[Collection entries]

• • • •

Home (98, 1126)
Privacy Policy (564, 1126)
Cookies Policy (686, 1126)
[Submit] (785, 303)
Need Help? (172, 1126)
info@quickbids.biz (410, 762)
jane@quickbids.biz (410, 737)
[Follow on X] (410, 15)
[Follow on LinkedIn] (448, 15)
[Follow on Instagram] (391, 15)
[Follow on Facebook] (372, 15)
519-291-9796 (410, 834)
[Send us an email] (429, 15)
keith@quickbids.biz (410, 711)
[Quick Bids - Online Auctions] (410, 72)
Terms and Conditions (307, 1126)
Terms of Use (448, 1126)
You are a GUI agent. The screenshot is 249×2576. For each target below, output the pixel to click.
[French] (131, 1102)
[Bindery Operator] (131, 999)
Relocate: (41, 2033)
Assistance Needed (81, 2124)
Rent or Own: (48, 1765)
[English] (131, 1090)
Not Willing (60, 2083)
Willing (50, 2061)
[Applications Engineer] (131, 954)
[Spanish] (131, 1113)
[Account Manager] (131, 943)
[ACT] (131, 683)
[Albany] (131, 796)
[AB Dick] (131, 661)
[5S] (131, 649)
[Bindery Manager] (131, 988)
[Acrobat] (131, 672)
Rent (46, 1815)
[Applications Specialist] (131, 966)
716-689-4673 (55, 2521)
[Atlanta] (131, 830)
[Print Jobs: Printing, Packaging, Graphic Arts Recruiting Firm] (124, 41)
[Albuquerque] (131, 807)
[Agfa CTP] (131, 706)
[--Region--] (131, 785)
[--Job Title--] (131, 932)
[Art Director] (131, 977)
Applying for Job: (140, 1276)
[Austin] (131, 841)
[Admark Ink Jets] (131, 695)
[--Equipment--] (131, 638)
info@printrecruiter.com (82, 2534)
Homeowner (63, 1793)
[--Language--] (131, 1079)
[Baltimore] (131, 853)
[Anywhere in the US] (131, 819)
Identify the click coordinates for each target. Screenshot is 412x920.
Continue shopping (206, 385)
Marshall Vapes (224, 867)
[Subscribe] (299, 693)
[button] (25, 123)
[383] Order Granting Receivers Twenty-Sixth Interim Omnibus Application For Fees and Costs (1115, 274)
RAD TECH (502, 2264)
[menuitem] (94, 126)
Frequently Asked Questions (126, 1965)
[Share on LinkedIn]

• • • •

### Task to complete
Give all the entries again exactly; leave none out.

### Final answer
Home (98, 1126)
Privacy Policy (564, 1126)
Cookies Policy (686, 1126)
[Submit] (785, 303)
Need Help? (172, 1126)
info@quickbids.biz (410, 762)
jane@quickbids.biz (410, 737)
[Follow on X] (410, 15)
[Follow on LinkedIn] (448, 15)
[Follow on Instagram] (391, 15)
[Follow on Facebook] (372, 15)
519-291-9796 (410, 834)
[Send us an email] (429, 15)
keith@quickbids.biz (410, 711)
[Quick Bids - Online Auctions] (410, 72)
Terms and Conditions (307, 1126)
Terms of Use (448, 1126)
You are a GUI agent. The screenshot is 249×2576. For each target below, output the pixel to click.
[French] (131, 1102)
[Bindery Operator] (131, 999)
Relocate: (41, 2033)
Assistance Needed (81, 2124)
Rent or Own: (48, 1765)
[English] (131, 1090)
Not Willing (60, 2083)
Willing (50, 2061)
[Applications Engineer] (131, 954)
[Spanish] (131, 1113)
[Account Manager] (131, 943)
[ACT] (131, 683)
[Albany] (131, 796)
[AB Dick] (131, 661)
[5S] (131, 649)
[Bindery Manager] (131, 988)
[Acrobat] (131, 672)
Rent (46, 1815)
[Applications Specialist] (131, 966)
716-689-4673 (55, 2521)
[Atlanta] (131, 830)
[Print Jobs: Printing, Packaging, Graphic Arts Recruiting Firm] (124, 41)
[Albuquerque] (131, 807)
[Agfa CTP] (131, 706)
[--Region--] (131, 785)
[--Job Title--] (131, 932)
[Art Director] (131, 977)
Applying for Job: (140, 1276)
[Austin] (131, 841)
[Admark Ink Jets] (131, 695)
[--Equipment--] (131, 638)
info@printrecruiter.com (82, 2534)
Homeowner (63, 1793)
[--Language--] (131, 1079)
[Baltimore] (131, 853)
[Anywhere in the US] (131, 819)
Identify the click coordinates for each target. Screenshot is 412x920.
Continue shopping (206, 385)
Marshall Vapes (224, 867)
[Subscribe] (299, 693)
[button] (25, 123)
[383] Order Granting Receivers Twenty-Sixth Interim Omnibus Application For Fees and Costs (1115, 274)
RAD TECH (502, 2264)
[menuitem] (94, 126)
Frequently Asked Questions (126, 1965)
[Share on LinkedIn]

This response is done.